After feeding Han’s writing into GPT-4o, Chakrabarty fine-tuned fresh versions of the model on the work of twenty-nine other authors, including a close college friend of mine, Tony Tulathimutte. Jia Tolentino once praised Tony’s short stories, saying that his “deviant instincts crackle in nearly every line.” I’d been reading him since the early two-thousands—and yet his A.I. clone could have easily fooled me. Here’s a sample A.I.-generated line: “He finally counted 18 breaths, and, to delay longer, opened up a new doc and composed the marriage proposal he’d send to the first man to make him cum without dildos or videos.”
Chakrabarty had started his project out of intellectual curiosity, but he was growing disturbed by its implications. Pangram, an A.I.-detection program, failed to flag almost all of the prose generated by his fine-tuned models. This suggested that anyone with some storytelling skills could feed a plot into a fine-tuned chatbot, slap their name on the resulting manuscript, and try to publish it.
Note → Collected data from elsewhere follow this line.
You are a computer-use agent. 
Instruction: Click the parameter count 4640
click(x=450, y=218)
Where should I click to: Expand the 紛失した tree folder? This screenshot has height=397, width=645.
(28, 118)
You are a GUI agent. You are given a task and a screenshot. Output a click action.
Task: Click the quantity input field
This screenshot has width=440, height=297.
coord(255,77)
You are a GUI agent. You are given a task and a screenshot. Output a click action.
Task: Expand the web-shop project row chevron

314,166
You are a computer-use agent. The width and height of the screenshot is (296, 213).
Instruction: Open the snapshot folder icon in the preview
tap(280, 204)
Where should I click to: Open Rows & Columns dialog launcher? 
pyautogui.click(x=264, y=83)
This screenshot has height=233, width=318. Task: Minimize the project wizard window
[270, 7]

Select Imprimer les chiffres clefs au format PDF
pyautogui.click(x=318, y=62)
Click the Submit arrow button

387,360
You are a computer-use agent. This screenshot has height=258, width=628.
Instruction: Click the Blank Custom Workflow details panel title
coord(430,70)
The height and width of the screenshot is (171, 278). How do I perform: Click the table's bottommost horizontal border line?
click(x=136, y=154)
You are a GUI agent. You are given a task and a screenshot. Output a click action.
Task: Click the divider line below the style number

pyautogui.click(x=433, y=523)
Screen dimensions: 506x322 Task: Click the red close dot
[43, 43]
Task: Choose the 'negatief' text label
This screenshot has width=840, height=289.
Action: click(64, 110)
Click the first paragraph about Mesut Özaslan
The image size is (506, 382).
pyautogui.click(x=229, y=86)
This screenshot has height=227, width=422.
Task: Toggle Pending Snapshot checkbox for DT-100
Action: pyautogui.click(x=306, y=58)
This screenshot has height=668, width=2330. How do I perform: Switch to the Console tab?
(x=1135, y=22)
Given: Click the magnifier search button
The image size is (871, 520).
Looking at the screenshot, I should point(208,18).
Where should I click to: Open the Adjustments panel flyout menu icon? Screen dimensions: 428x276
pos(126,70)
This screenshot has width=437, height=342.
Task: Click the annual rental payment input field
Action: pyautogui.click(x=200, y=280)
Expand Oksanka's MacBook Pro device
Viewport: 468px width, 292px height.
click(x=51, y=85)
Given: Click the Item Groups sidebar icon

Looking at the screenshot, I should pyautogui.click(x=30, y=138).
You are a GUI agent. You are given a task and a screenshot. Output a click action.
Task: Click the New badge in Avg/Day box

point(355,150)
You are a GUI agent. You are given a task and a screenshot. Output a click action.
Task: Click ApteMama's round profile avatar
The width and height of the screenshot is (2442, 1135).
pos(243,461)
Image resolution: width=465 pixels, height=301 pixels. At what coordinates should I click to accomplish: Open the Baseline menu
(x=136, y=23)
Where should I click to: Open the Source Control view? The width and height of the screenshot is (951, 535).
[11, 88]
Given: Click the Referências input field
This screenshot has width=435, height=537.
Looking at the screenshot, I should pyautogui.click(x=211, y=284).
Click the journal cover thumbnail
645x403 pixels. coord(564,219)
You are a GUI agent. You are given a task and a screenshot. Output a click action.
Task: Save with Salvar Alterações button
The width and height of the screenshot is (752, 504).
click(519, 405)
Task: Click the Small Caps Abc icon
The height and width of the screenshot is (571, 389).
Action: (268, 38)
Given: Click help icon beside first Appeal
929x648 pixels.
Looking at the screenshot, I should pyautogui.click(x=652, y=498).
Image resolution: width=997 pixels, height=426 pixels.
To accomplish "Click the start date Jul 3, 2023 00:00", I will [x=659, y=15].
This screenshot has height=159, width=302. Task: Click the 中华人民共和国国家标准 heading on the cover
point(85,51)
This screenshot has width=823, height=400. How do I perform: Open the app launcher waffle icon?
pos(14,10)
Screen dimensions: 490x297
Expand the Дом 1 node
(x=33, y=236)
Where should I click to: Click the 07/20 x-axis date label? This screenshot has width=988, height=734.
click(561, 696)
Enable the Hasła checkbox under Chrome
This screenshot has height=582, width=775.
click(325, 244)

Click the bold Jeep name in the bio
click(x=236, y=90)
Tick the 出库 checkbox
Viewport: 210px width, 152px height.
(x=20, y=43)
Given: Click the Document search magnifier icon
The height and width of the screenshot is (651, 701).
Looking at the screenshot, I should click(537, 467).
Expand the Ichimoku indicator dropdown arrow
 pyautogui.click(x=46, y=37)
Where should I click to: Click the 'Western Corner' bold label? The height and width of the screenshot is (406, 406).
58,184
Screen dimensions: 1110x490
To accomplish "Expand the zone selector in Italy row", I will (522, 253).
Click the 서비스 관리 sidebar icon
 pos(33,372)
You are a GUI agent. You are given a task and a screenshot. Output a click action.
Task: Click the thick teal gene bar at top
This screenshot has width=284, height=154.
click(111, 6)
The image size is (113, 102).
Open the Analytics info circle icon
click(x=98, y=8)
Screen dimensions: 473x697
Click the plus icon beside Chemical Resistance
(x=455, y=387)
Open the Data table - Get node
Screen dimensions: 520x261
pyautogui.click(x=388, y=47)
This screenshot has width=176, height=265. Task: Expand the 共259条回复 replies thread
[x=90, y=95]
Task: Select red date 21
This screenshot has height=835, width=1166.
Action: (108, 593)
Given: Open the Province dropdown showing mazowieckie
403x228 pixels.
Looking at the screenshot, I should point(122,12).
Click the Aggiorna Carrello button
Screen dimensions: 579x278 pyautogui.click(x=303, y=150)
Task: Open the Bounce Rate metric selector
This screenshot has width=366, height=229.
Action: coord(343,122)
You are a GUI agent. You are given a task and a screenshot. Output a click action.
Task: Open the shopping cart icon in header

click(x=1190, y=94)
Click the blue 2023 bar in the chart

People often minimize A.I.-generated literature—after all, we read books to access someone else’s consciousness. But what if we can’t tell the difference? When Chakrabarty returned from Japan, he invited Jane Ginsburg, a Columbia professor who specializes in copyright law, to join him and Dhillon as a co-author of a paper about the research. Ginsburg agreed. “I don’t know whether what I’m scared about is the ability to produce this content,” she told me, “or the prospect that this content could be really commercially viable.”
Chakrabarty, now a computer-science professor at Stony Brook University, recently released a preprint of the research, which has not yet been peer-reviewed. The paper notes that graduate students ultimately compared thirty A.I.-generated passages—one imitating each author in the study—with passages written by their colleagues. They weren’t told what they were reading; they were simply asked which they liked best. They preferred the quality of the A.I. output in almost two-thirds of the cases.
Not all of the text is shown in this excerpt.